Entering the space where Maxwell Osborne presented his anOnlyChild collection today, you could tell something intriguing was afoot. Models posed in still life scenes. One reclined with cheeky ease in an armchair, another sat on a bench, his persona a meditative island cool dressed in loose pants and melanges of colors. Their hairstyles were a focal point with bongo lock s piled atop or springing from their heads with panache, styles achieved with real and faux hair.
In the audience artist Renee Cox mingled with major ballers like Kawhi Leonard, and Joakim Noah, whose girlfriend was closing the show, he proudly pointed out. Top stylist Rachel Johnson would only be attending two shows today, she said. Osborne’s was one of them. His mother and aunts sat in seats with the best view of the runway, looking glamorous and unbothered. His longtime collaborator Dao Yi Chow, was there to offering support.
Steeped in men’s wear, Osborne revealed the big secret behind why he does women’s wear so well.
It was a different kind of vibe at a fashion show, one reflective of what Osborne brings to fashion. That is, not just another collection.
The opening look was a pleasant surprise and they kept coming. A gold satin yellow frock with a vintage patina, draped and ruched across the body, was surprisingly feminine in the traditional sense.
The collection was drenched in island vibes outside of what tourists think of as the islands. But the island as a nation ,in this case, Jamaica is what Osborne dove into; a real country with its own influential culture.
The influence was evident throughout the collection with one outfit in shades of the Jamaican flag, and others making great use of rastafarian color ways of red, green and yellow.
Mesh tops, another motif from Jamaican culture which Osborne has played in before, resurfaced. This time they were not only sporty but paired with glamorous asymmetrical skirts.
Everything was soft and easy including lush burgundy satin pants and trench coat with ruched sleeves. A fabulous short sleeve jacket and culotte worked with lace turtleneck and leggings underneath, like the tights basketball players like Leonard wear under their shorts to play. This version, of course, much more polished.

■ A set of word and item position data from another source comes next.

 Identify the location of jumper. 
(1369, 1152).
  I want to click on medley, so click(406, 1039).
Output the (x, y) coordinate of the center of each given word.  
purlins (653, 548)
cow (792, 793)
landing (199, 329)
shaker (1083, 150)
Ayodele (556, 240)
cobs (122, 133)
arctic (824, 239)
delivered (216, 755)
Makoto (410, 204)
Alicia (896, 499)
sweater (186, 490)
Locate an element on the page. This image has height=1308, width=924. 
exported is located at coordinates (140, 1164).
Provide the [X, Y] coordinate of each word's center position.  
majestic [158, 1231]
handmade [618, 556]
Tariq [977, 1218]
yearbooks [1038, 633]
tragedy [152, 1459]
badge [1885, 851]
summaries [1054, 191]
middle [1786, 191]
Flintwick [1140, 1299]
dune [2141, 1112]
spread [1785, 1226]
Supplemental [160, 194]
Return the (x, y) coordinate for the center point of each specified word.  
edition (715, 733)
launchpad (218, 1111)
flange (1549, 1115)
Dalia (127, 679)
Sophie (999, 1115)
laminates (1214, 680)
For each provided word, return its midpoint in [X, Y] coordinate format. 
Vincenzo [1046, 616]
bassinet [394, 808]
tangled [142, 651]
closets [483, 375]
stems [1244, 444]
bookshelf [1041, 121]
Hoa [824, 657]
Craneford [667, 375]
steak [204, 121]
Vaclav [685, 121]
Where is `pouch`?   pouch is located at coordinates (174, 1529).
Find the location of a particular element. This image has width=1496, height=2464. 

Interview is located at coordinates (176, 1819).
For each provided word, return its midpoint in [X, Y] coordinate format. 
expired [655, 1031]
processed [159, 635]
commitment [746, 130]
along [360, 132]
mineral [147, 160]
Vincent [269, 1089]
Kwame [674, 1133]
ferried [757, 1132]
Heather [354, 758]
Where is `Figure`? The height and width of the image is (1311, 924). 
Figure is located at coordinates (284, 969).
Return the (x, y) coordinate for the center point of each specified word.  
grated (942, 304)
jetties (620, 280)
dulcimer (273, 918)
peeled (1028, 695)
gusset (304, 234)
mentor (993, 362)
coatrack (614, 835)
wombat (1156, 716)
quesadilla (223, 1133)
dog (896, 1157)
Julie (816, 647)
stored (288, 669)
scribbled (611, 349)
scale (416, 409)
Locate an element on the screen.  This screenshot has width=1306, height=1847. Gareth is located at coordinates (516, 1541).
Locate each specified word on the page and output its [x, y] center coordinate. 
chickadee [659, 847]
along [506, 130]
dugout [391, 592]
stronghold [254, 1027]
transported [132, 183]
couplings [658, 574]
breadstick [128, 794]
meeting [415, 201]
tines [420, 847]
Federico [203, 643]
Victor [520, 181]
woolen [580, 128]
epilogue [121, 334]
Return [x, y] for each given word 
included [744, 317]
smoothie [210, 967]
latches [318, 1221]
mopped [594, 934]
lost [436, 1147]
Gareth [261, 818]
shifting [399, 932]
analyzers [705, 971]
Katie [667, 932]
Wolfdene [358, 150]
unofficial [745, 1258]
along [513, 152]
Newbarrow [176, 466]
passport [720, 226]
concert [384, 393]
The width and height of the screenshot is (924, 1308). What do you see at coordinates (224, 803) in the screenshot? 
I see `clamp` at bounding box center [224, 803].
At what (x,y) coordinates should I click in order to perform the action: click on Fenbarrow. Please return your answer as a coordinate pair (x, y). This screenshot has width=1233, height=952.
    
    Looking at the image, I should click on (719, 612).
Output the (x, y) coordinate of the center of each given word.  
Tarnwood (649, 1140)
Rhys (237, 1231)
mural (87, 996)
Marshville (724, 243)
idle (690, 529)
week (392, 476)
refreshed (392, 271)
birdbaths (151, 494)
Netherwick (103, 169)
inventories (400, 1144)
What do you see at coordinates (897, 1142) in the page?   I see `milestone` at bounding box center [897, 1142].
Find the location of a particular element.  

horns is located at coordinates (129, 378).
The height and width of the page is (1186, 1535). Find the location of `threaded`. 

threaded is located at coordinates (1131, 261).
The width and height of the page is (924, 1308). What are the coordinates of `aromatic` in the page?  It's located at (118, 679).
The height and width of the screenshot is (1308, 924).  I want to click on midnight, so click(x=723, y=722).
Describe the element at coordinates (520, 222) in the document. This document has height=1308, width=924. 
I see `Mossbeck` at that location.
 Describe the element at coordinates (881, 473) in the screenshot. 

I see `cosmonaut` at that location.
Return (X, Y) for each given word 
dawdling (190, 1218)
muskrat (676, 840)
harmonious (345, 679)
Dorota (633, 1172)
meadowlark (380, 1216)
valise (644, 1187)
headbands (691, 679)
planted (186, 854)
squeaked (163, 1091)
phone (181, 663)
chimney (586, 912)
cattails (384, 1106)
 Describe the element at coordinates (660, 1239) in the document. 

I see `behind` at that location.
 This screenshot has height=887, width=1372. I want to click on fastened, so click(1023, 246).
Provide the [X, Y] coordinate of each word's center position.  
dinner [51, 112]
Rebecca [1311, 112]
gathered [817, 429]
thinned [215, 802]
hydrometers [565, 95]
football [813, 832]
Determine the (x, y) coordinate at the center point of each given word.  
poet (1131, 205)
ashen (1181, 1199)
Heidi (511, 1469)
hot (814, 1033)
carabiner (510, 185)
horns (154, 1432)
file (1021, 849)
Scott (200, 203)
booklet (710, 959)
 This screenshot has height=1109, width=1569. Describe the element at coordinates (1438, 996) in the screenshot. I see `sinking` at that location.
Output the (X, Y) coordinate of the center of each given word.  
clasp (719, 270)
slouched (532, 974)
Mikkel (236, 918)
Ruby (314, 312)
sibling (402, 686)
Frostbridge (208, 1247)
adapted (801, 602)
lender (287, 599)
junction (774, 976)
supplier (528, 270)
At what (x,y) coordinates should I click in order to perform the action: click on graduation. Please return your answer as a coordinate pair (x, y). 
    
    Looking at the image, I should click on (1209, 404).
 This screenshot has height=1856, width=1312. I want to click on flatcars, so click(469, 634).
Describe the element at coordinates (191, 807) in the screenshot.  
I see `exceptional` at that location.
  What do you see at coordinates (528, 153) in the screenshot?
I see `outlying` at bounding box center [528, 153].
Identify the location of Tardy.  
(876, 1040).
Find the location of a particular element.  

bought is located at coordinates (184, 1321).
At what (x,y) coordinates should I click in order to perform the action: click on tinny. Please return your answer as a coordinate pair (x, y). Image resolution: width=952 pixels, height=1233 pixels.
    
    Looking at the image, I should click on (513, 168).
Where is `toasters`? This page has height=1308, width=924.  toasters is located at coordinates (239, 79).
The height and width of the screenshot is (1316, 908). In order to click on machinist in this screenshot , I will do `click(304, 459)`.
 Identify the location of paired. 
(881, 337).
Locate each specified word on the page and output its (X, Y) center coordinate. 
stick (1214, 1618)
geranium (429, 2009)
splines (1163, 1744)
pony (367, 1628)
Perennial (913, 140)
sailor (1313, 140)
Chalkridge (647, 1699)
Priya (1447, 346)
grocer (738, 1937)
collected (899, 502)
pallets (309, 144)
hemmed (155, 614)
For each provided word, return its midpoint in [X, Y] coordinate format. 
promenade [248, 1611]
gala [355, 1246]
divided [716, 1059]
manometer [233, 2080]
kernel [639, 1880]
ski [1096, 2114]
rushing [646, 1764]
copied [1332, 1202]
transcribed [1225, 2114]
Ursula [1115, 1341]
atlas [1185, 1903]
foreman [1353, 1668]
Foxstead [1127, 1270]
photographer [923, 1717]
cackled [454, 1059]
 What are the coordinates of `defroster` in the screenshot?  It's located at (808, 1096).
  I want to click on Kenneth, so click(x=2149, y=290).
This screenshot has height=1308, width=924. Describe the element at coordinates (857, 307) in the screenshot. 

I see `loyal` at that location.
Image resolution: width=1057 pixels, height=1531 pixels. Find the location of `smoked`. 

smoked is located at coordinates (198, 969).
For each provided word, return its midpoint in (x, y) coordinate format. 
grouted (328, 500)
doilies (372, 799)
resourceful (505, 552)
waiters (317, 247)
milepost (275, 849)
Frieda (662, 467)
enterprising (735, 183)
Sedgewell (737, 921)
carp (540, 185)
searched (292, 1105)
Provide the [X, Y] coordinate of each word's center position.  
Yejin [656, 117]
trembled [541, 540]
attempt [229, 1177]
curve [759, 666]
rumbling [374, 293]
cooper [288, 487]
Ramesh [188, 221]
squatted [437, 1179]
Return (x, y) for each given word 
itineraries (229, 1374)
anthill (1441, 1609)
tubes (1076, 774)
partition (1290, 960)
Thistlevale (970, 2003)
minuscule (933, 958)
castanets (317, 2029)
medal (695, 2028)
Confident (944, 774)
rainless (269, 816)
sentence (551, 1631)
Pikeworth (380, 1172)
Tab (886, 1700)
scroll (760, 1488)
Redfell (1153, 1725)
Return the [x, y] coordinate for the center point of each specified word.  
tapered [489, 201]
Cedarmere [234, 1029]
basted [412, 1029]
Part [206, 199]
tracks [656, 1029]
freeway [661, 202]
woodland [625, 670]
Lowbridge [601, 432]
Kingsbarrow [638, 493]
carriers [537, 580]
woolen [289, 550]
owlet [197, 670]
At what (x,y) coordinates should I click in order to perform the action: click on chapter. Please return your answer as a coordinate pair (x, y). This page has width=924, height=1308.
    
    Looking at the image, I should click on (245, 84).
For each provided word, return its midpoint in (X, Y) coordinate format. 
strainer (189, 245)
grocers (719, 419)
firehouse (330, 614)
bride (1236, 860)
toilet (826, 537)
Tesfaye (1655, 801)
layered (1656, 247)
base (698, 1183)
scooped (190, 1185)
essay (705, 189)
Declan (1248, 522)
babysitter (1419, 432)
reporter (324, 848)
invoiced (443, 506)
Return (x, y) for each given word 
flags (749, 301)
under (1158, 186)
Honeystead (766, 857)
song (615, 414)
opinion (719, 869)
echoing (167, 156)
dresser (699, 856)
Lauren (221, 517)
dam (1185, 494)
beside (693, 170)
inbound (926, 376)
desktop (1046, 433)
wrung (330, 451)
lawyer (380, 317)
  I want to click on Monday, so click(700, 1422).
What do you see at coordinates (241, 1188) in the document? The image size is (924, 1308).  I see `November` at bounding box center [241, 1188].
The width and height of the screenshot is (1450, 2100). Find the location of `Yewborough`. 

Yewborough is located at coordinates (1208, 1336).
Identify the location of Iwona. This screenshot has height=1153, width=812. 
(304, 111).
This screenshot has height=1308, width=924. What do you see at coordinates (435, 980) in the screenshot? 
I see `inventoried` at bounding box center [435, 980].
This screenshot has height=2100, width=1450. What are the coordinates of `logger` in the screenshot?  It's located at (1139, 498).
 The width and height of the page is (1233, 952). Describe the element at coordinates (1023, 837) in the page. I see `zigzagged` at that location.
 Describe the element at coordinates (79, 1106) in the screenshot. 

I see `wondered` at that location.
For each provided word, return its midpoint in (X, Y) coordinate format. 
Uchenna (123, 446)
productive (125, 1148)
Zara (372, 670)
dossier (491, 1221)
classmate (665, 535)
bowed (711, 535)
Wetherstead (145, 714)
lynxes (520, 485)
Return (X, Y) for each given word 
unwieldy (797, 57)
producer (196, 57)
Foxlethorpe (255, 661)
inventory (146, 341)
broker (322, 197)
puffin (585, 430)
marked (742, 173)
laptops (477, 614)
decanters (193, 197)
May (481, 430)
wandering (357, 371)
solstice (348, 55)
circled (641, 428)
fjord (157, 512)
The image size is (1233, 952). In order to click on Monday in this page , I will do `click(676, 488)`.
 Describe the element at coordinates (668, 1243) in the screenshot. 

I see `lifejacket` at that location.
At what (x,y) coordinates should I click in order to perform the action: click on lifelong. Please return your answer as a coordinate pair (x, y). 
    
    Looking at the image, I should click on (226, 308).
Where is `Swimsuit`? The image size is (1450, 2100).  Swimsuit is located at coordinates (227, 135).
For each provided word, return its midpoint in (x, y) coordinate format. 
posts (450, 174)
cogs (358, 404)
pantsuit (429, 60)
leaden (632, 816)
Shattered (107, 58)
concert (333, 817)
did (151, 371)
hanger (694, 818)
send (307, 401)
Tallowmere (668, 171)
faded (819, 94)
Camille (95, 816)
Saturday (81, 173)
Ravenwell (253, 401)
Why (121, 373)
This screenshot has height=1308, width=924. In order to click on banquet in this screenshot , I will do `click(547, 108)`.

Shoes by Brother Vellies and by Armando Cabral added glamour to this woman Osbourne clearly envisioned as revelling in her ability to go for the glam. Looking at how male designers especially of previous generations, and those who’ve done a lot of men’s, get women’s wear wrong, I wondered how Osbourne got it so right. He seemed to understand the question immediately. ” I grew up around a household of women,” he said matter-of-factly.
And there was quite a bit of menswear. It was softly tailored, wide-leg pants, knits and t-shirts under jackets and flat slipper mules on the guys’ feet that would look right at home on women too.
“Look,” said Osborne, pointing to garments hanging backstage after models had stripped them off after the show. “That’s all made from deadstock.”
Sustainability of the environment and our social construct is on some designers minds these days. The idea of positioning a collection in a BIPOC culture other than HipHop is still new and experimental.
Would this collection have been done or even worked creatively twenty or even ten years ago, i asked Osborne. ” Ten years ago? No,” said the designer. “I think people are ready for it now.”